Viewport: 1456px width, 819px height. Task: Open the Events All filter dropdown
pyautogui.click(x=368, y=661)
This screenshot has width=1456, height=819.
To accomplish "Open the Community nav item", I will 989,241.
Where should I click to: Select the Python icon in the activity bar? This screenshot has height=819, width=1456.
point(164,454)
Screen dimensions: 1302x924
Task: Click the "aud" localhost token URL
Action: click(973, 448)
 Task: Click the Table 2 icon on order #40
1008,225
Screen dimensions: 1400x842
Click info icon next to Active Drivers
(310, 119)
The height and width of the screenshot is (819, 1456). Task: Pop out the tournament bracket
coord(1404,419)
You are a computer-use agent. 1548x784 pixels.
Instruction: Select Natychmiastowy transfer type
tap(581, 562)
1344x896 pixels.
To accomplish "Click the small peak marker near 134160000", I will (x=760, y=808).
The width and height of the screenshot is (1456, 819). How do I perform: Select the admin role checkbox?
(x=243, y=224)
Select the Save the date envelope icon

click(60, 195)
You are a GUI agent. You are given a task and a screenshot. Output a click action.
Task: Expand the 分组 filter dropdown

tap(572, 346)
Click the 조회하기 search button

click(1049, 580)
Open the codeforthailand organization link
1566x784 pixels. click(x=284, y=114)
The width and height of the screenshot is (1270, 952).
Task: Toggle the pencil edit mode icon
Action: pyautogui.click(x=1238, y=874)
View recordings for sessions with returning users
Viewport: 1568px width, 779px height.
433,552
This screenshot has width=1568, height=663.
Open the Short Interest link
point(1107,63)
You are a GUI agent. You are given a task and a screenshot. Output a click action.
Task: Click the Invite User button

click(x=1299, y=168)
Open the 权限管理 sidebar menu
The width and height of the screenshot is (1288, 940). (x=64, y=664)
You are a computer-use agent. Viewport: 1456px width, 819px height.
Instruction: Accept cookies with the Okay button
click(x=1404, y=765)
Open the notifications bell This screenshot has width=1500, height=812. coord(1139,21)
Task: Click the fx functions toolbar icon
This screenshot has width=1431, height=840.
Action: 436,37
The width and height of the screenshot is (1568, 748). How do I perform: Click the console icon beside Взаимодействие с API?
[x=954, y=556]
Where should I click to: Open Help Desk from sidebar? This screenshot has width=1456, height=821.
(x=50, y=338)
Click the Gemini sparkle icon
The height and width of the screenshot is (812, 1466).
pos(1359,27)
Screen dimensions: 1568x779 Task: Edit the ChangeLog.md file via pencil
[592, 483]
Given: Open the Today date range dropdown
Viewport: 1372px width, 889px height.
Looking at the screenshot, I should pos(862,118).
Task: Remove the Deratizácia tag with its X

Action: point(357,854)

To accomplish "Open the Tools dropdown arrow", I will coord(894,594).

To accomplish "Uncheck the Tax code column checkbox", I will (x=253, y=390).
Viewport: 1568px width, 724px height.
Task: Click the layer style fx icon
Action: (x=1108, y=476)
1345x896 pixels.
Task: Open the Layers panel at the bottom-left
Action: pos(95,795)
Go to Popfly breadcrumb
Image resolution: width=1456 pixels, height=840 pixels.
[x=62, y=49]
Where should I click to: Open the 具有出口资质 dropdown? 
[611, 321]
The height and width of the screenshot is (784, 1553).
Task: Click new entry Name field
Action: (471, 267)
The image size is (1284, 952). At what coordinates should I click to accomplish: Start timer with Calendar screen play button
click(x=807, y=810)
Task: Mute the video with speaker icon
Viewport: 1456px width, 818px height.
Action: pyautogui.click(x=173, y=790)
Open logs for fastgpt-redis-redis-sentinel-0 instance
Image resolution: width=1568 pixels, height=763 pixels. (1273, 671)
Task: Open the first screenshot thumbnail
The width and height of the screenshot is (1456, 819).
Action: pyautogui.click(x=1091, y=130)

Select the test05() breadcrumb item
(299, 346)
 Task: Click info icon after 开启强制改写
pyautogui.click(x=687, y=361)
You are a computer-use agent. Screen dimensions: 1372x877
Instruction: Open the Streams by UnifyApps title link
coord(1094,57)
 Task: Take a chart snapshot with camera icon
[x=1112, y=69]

> _Work instructions_
Output exactly the line containing "Task: Click info icon after 开启强制改写" together with every line after it, ending at the final line of the entries.

> _Answer box_
 Task: Click info icon after 开启强制改写
pyautogui.click(x=687, y=361)
You are a computer-use agent. Screen dimensions: 1372x877
Instruction: Open the Streams by UnifyApps title link
coord(1094,57)
 Task: Take a chart snapshot with camera icon
[x=1112, y=69]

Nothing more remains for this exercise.